From the listing below, copy each line that holds "notifications".

■ Data section:
Segment Open

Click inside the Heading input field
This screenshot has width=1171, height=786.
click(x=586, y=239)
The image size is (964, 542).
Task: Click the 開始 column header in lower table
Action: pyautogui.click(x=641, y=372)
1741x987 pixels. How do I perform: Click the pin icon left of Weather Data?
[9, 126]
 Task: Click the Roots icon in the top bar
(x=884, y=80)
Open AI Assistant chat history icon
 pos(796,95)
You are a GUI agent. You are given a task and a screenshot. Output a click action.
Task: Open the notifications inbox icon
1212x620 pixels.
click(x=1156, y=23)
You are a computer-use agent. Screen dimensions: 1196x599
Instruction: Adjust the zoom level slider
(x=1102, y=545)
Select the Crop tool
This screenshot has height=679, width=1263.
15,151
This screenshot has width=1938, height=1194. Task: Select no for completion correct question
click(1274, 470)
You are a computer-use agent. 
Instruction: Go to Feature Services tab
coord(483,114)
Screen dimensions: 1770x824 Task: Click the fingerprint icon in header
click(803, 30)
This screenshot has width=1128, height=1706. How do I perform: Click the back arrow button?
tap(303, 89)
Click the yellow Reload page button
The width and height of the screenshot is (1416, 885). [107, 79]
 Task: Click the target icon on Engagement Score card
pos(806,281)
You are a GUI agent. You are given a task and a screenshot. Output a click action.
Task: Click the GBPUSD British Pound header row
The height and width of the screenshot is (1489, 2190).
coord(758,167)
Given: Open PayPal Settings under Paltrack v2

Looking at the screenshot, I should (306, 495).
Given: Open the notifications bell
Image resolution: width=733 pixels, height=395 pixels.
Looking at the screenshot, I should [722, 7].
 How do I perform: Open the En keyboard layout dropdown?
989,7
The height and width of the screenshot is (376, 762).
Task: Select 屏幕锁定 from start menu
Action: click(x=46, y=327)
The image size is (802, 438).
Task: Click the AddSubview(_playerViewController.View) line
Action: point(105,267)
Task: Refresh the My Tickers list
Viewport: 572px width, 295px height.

Segment Closed

■ Response below:
Task: Open the notifications inbox icon
Given: Open the notifications bell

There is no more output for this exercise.